** ENTRIES PROVIDED follows **
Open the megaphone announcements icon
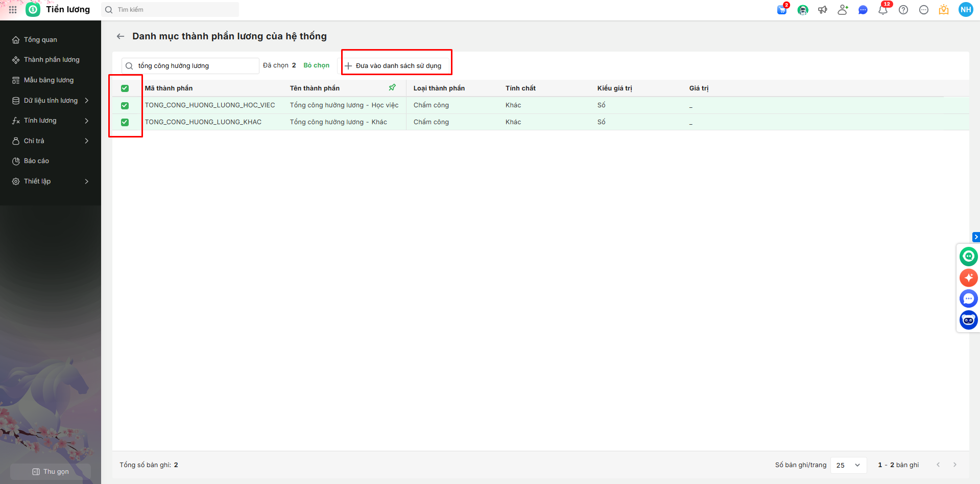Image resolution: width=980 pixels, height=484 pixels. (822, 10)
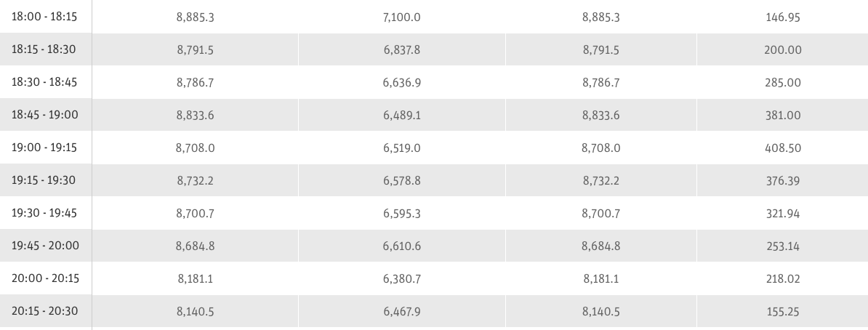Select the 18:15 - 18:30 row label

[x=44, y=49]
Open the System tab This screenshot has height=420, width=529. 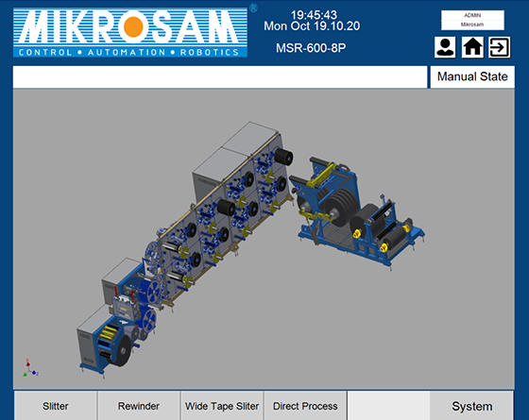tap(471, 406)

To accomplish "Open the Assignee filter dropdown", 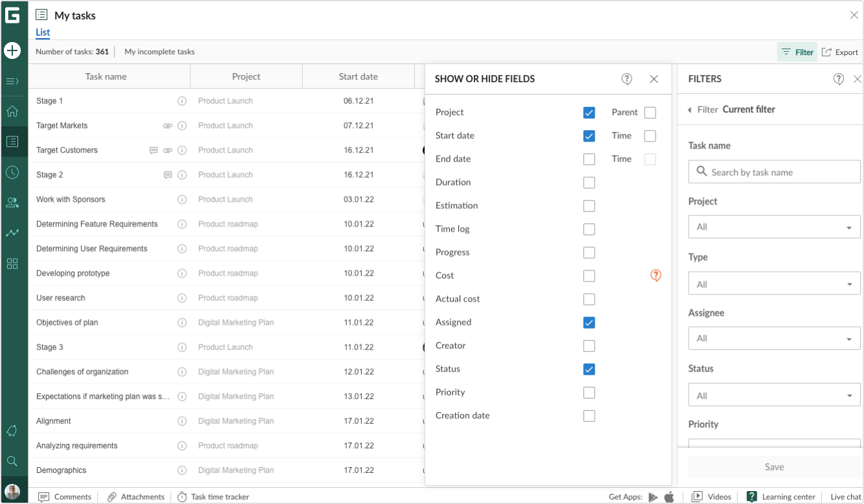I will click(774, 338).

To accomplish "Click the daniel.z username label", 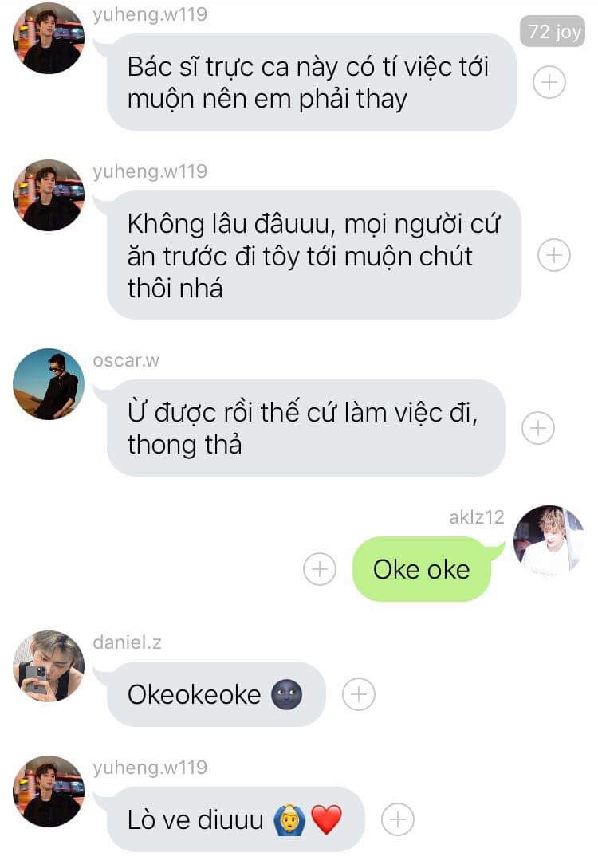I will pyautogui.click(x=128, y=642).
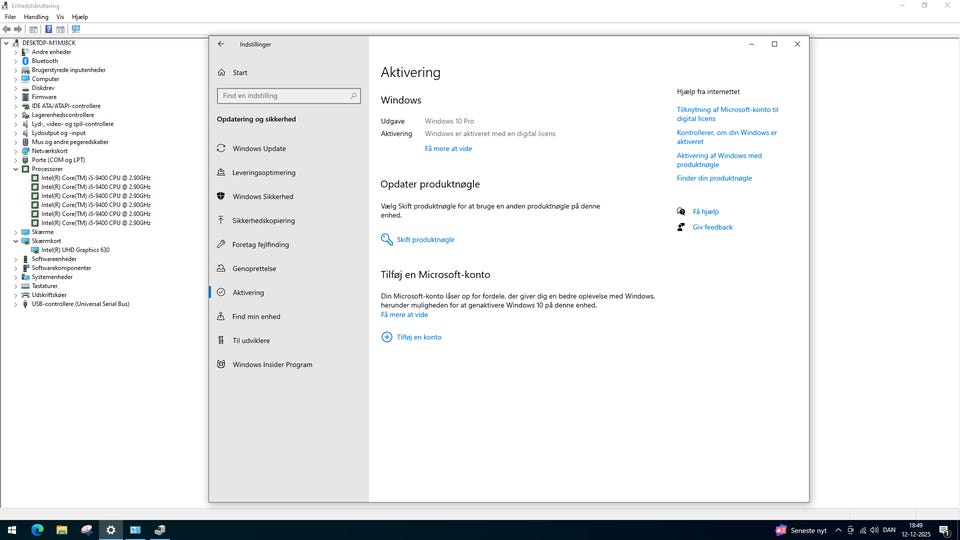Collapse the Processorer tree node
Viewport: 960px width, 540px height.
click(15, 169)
** End of ENTRIES PROVIDED **
** ENTRIES PROVIDED follows **
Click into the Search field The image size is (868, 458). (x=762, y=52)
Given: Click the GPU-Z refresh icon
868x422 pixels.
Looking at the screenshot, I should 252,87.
** End of ENTRIES PROVIDED **
** ENTRIES PROVIDED follows **
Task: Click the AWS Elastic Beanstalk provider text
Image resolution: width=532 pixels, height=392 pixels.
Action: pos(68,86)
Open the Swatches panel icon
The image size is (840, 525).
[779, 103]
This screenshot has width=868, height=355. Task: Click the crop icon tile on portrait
** End of ENTRIES PROVIDED **
» **TASK REQUIREMENTS**
From the entries above, return exactly the line containing "Task: Click the AWS", the line containing "This screenshot has width=868, height=355.", and all lines between, and nothing else.

» **THE COMPLETED TASK**
Task: Click the AWS Elastic Beanstalk provider text
Image resolution: width=532 pixels, height=392 pixels.
Action: pos(68,86)
Open the Swatches panel icon
The image size is (840, 525).
[779, 103]
This screenshot has width=868, height=355. Task: Click the crop icon tile on portrait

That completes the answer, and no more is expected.